* _Short task 1_:
Using the forum thread about traveling from Alicante to Elche, answer these:
(a) Where do DunWorkin and family live?
(b) Which trains does Aranjuez say to look for?
(c) At which station does Aranjuez sometimes leave the car before taking a train on this line?
* _Short task 2_: Write the next part of the forum thread about getting from Alicante to Elche by train, picking up from the point where it stops.

* _Article_:

-- Start --

# Question for anyone in Alicante city or Elche



## DunWorkin (Sep 2, 2010)

Although we live in El Campello, north of Alicante, we are not familiar with public transport south of Alicante. Hope someone here can answer my questions.

I have family coming next week staying in Alicante. They would like to visit Huerto del Cura in Elche but I am not sure whether train or bus would be best. The transport would need to be suitable for someone in a wheelchair.

I have looked on RENFE website and there is a train that goes from 'Alicante Termino'. Is this the main RENFE station - the same one you get a train to Barcelona?

There are 3 stations in Elche - Elche Carrus, Elche Parque and Elche Mercancias. Which is nearest Huerto del Cura? Would that be walking distance or a taxi?


----------



## DunWorkin (Sep 2, 2010)

Can nobody help?


----------



## Aranjuez (May 21, 2015)

Yes it is the same station from which the Barcelona, Madrid etc trains go. It's the Murcia trains you need to look for. Every hour, I think. These trains go through Parque and Carrus (in that order from your end). I don't recollect Mercancias being on that line. I think Elche Parque might be a bit nearer to Huerto del Cura. That certainly appears to be the case from the location map on the website? I occasionally drop the car at San Isidro/Albatera/Catral station and take a train on this line when visiting Alicante. I only went to Elche itself once so far but it's a nice place with much to see.


----------



## DunWorkin (Sep 2, 2010)

Thank you for your help. 

I think we will need to get a taxi when we arrive in Elche. Can you tell me which station would be best to find a taxi?


----------



## Aranjuez (May 21, 2015)

-- End --

* _Source data_:
-- Start --

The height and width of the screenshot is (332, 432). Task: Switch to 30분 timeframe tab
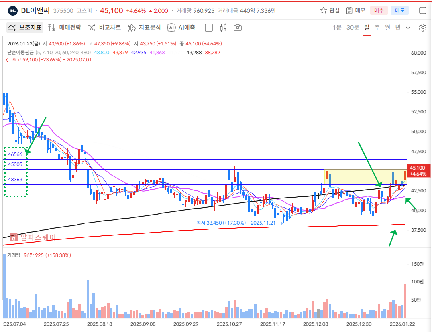353,28
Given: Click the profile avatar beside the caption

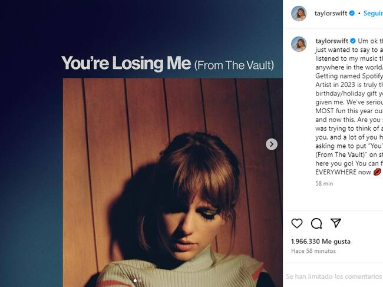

-- End --

* _Exercise response 1_:
(a) El Campello, north of Alicante.
(b) The Murcia trains.
(c) San Isidro/Albatera/Catral station.

* _Exercise response 2_:
We got off at Carrus and certainly there were taxis outside there. Not sure about Parque which is only a couple of minutes up the line but assume it'll be the same. Both stations are below ground as the line runs under Elche rather than through it.


----------



## DunWorkin (Sep 2, 2010)

Aranjuez said:


> We got off at Carrus and certainly there were taxis outside there. Not sure about Parque which is only a couple of minutes up the line but assume it'll be the same. Both stations are below ground as the line runs under Elche rather than through it.


Is there a lift from the platform to street level? We will need wheelchair access.


----------



## Aranjuez (May 21, 2015)

Sorry I am unable to specifically confirm that. I'd be surprised if not but appreciate that won't really help.


----------



## Pesky Wesky (May 10, 2009)

DunWorkin said:


> Is there a lift from the platform to street level? We will need wheelchair access.


Ask turismo.
I gave you a link last time you asked about Valencia, and there was a link to accessibilty in Valencia and I think it might even have been in English!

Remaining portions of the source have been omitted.